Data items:
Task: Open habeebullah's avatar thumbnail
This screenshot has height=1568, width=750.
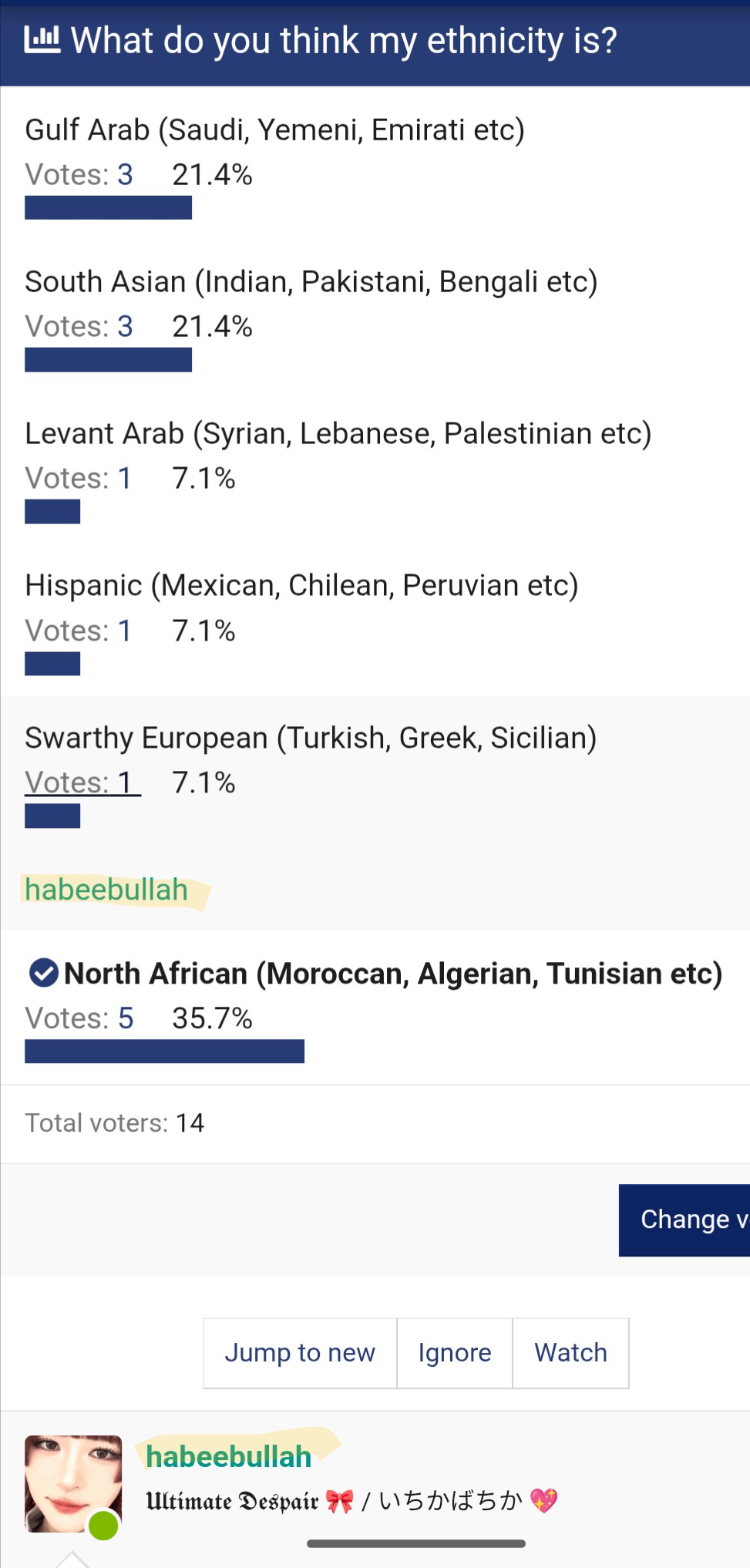Action: coord(72,1483)
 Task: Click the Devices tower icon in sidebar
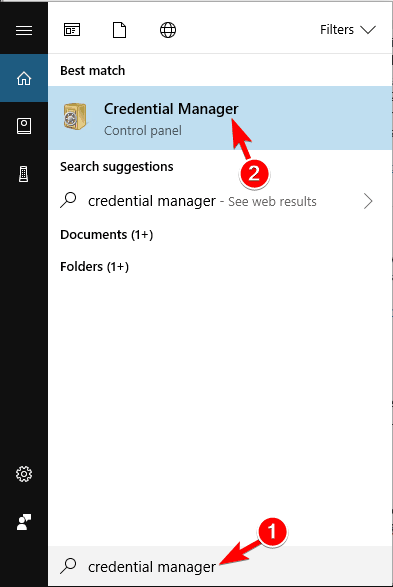(x=24, y=174)
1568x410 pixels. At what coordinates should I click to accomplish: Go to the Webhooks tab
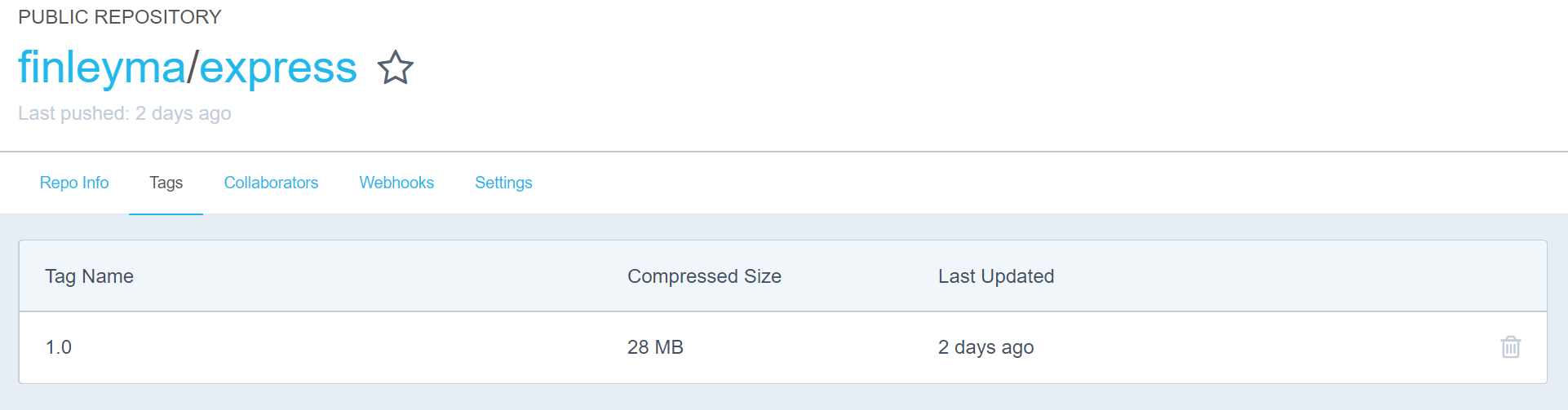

- _What you should do_:
Please write out every record above exactly, but leave the pictures out.

- _Result for this exercise_:
Task: Open habeebullah's avatar thumbnail
This screenshot has height=1568, width=750.
Action: coord(72,1483)
 Task: Click the Devices tower icon in sidebar
(x=24, y=174)
1568x410 pixels. At what coordinates should I click to accomplish: Go to the Webhooks tab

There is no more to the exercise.